_Problem description_
Please restate, word for word, each line from the one containing "Select the Is detected radio button" through the end of the entries below.

○ ○ ○ ○ ○ ○ ○

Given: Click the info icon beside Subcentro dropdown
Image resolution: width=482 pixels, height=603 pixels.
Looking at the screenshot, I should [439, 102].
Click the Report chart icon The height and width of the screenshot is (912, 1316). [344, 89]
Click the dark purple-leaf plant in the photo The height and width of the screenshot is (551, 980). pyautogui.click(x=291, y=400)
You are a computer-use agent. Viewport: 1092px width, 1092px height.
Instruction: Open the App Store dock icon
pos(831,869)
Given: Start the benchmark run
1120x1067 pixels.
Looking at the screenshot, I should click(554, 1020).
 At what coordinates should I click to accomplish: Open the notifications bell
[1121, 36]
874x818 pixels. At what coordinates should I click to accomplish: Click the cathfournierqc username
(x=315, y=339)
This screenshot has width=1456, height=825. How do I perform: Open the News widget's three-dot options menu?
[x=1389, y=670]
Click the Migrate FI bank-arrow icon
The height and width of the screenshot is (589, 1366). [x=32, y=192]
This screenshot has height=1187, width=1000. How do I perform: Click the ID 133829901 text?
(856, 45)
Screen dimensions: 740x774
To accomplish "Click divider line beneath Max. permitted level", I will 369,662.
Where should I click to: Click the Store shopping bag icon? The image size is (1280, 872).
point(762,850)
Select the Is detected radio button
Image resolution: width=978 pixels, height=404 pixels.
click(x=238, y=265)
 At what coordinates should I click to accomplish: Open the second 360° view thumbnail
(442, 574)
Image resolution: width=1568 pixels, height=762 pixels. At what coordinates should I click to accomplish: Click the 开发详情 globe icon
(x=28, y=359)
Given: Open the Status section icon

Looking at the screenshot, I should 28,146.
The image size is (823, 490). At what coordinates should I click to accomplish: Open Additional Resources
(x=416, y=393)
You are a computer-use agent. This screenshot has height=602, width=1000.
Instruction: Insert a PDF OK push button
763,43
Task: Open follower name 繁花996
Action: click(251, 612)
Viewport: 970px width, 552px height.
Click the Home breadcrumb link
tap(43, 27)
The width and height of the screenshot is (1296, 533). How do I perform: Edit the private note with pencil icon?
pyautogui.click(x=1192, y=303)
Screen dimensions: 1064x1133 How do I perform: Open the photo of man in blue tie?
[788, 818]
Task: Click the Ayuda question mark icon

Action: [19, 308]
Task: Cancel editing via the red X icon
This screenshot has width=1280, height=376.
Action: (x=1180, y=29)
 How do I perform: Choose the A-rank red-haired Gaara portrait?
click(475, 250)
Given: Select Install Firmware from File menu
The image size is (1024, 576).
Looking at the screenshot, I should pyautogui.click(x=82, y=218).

○ ○ ○ ○ ○ ○ ○

_Written response_
Select the Is detected radio button
Image resolution: width=978 pixels, height=404 pixels.
click(x=238, y=265)
 At what coordinates should I click to accomplish: Open the second 360° view thumbnail
(442, 574)
Image resolution: width=1568 pixels, height=762 pixels. At what coordinates should I click to accomplish: Click the 开发详情 globe icon
(x=28, y=359)
Given: Open the Status section icon

Looking at the screenshot, I should 28,146.
The image size is (823, 490). At what coordinates should I click to accomplish: Open Additional Resources
(x=416, y=393)
You are a computer-use agent. This screenshot has height=602, width=1000.
Instruction: Insert a PDF OK push button
763,43
Task: Open follower name 繁花996
Action: click(251, 612)
Viewport: 970px width, 552px height.
Click the Home breadcrumb link
tap(43, 27)
The width and height of the screenshot is (1296, 533). How do I perform: Edit the private note with pencil icon?
pyautogui.click(x=1192, y=303)
Screen dimensions: 1064x1133 How do I perform: Open the photo of man in blue tie?
[788, 818]
Task: Click the Ayuda question mark icon

Action: [19, 308]
Task: Cancel editing via the red X icon
This screenshot has width=1280, height=376.
Action: (x=1180, y=29)
 How do I perform: Choose the A-rank red-haired Gaara portrait?
click(475, 250)
Given: Select Install Firmware from File menu
The image size is (1024, 576).
Looking at the screenshot, I should pyautogui.click(x=82, y=218).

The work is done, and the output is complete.